お前の中にはまだ、マイキーへの恨みだけじゃない。
まだ何か残ってるんじゃねえのか…」
「…」
ーカズくん!
肩までしかない髪を揺らす少女
随分前の記憶
顔も思い出せないが、短い黒髪と鈴のような声で自分の名を呼ぶ声だけは覚えている
…伊織
あの頃からマイキーの女だと呼ばれていた少女
マイキーの大切な人…
「さぁ、誰だ?それ」
「…」
「俺が庇った…?
笑わせるな。そんな女知らない。」
「一虎」
「俺の敵はマイキーだ。
…邪魔をするなら誰が相手でも容赦しない。
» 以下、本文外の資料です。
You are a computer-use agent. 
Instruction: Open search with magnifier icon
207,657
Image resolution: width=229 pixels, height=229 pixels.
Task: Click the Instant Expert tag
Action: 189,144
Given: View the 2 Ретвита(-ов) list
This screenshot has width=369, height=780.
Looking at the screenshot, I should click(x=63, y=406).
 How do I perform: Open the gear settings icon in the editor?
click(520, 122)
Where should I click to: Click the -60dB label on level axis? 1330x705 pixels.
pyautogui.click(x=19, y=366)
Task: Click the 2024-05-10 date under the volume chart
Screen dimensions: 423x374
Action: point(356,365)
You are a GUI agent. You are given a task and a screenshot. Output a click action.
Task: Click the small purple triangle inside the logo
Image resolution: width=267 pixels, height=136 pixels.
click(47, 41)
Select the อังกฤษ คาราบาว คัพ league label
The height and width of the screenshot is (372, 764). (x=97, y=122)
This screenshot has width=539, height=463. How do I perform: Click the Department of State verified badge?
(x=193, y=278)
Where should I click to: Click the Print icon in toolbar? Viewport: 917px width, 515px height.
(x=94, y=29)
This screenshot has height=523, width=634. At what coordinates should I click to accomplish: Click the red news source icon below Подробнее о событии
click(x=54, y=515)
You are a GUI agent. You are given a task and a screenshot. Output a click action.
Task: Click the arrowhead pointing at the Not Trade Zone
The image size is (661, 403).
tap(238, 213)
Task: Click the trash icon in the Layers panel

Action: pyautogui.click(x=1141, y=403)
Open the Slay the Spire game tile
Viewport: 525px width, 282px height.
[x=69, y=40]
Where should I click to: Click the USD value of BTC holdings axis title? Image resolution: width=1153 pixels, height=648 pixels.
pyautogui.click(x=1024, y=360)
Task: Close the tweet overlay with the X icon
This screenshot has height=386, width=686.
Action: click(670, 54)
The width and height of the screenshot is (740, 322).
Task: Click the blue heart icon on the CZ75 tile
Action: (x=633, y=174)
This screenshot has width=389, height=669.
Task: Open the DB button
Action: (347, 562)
」
…何を言っているのか自分でもわからない
伊織を庇った?
覚えていない
そんなつもりはない
俺は復讐者だ
マイキーの大切なものだってなんだって壊す
ただの復讐者
マイキーへの憎悪以外、俺の中には残ってない
いや、それ以外の感情なんか俺には必要ない
ーっ!約束する!!私は…!
…誰だ
その声で俺を呼ぶな
黙れ
俺はマイキーを殺す
俺は、
俺は、、、英雄になる…!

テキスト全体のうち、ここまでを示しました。